Issue with device "flapping"

Wondering if someone can help with the following issue or propose a workaround:

I have a number of MQTT devices and I track if they are online or not (0=offline 1=online)

However, “flapping” occurs once in a while, IE : it rapidly swap offline/online within the same second, therefore both 0 and 1 appear under the same second even if technically 0/offline came before 1/online.

This can be seen correctly under a “table” viz.

However, when trying to track in a visual way (with time series or “discrete” for instance)
it seems to only retain 0 (which I assume is the “first” value under that second).
In reality, we should see 1/online everywhere, except for that split second 0/offline.
But instead, it just “sticks” at 0/offline.

Any workaround for this? open to any ideas so I can correctly reflect reality in the graphs.

Thanks!

I think your query is a bit funky. The fact that you have GROUP BY time(1s) means that you’ll have values aggregated to 1-second resolution, but the presence of distinct() will (based on what you’re showing) expose multiple values per given timestamp. As you’ve seen, the visualizations can’t properly show multiple values at the same timestamp. I think you can do one of two things:

A) Don’t do aggregation/grouping over time. I.e. remove everything from the GROUP BY line, as well as the distinct() clause. That should return your raw data, i.e. all state changes, with the real timestamps at which each occurred (assuming these are recorded with sub-second resolution). The only issue is that you may need to play around with the visualizations to get what you need. I don’t remember whether you can tell the discrete panel to show the “last” value during periods where there is no data, but that’s basically what I guess you’ll need.

B) Do aggregation over a shorter time period. E.g. 0.1s or even shorter - whatever resolution will be small enough to show distinct state changes at different times. I would also switch the distinct() aggregation to last() or similar, so you don’t end up with multiple values at a single timestamp.

Hope that helps!

1 Like

Thanks for the prompt reply and proposed solutions;

These changes generate the same result;
Does that mean that the underlying data doesn’t have sub second resolution and/or how How can I validate raw resolution?

When 2 results are within the same 1s interval, how is the actual order processed? is there some logic to it or just arbitrary?
Since the order in which the results are reported reflect reality (mostly online except a fraction second “flapping” - 0/offline then back 1/online) and is reproducible (multiple instances, always same order) could I force Grafana to process data as first in = oldest if they are within the same second without further resolution available?

2021-04-01 07:58:57 0
2021-04-01 07:58:57 1

I am new to Grafana so can’t figure out how to get resolution under 1sec;
The drop down menu stops a 1s and manually entering “0.1” “0.1s” “0,1s” “0,1” returns “no data”. I assume this means raw data resolution is 1s ? So back to the same issue ?

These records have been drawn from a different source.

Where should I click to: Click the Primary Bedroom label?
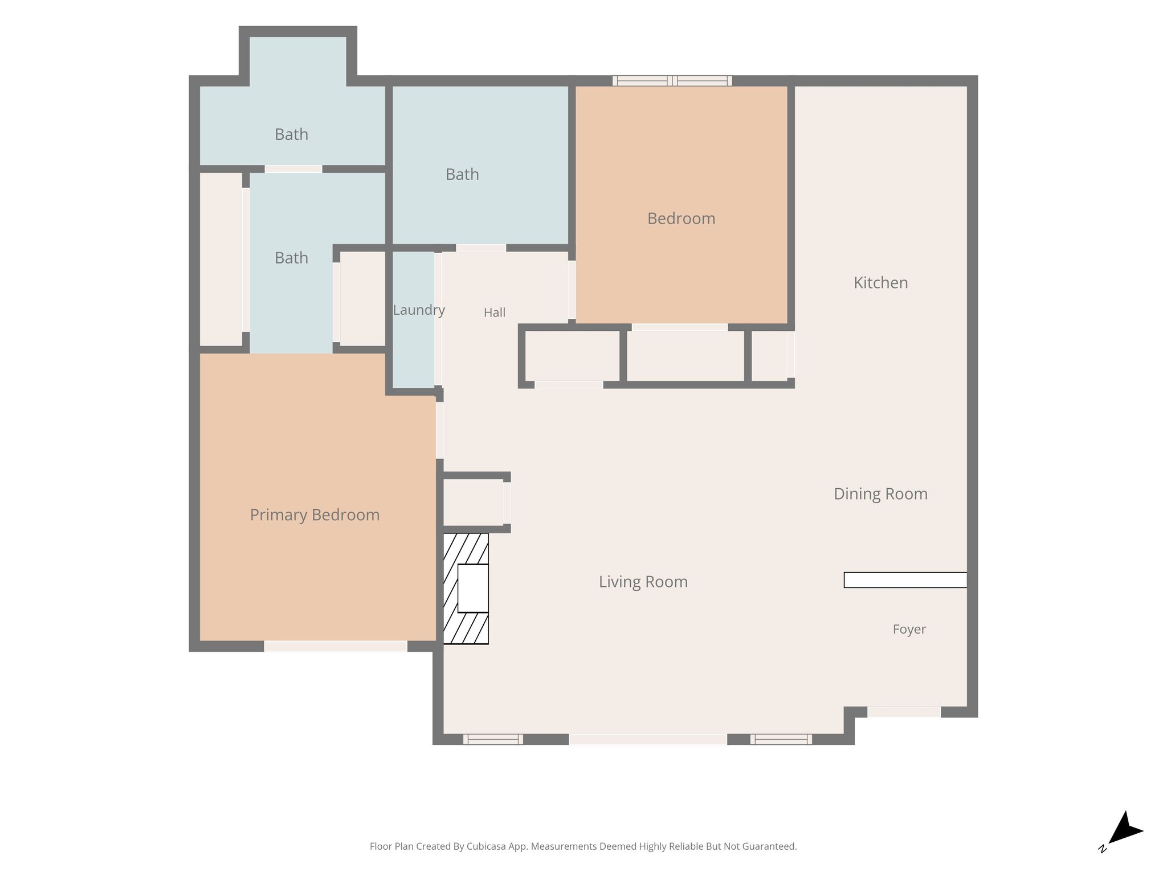tap(315, 515)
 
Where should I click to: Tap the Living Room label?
tap(643, 582)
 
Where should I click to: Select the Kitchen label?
tap(880, 283)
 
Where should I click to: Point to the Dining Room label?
tap(880, 494)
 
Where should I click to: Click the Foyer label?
tap(909, 629)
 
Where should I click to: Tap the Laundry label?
tap(419, 310)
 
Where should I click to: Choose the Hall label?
tap(495, 313)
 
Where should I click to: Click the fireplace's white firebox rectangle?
tap(473, 589)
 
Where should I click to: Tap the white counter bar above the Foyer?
tap(905, 580)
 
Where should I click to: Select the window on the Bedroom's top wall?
tap(672, 81)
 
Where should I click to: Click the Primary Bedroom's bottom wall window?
tap(336, 646)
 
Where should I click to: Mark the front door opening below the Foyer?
tap(904, 712)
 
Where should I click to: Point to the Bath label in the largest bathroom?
tap(462, 175)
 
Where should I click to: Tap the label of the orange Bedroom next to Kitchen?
tap(681, 218)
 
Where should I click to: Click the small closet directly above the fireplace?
tap(474, 502)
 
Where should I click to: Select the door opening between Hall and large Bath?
tap(481, 248)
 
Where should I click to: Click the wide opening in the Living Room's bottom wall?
tap(648, 739)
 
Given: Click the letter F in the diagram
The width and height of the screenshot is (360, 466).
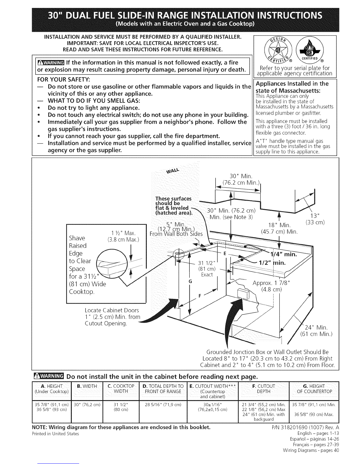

EDIT : option A did work; had to “refresh” display…

Still, I’d be interested to understand how to "Do aggregation over a shorter time period. E.g. 0.1s or even shorter " ; would you mind confirming the correct field to use and input format?
As stated above I tried using “group by” “time” but the drop down stops at 1sec and not sure how to input a custom interval; or am I simply not using the correct approach?

Great to hear it!

It’s possible that fractional duration literals aren’t actually supported, in which case you need to for example express it in milliseconds (e.g. 100ms). If Grafana doesn’t let you enter that using the UI editor, you can switch into raw query editing mode.

You were right again; had to use xxxxms (100ms for instance) vs 0,1s

Now have 2 options to proceed;
thanks for your support,
have a great weekend,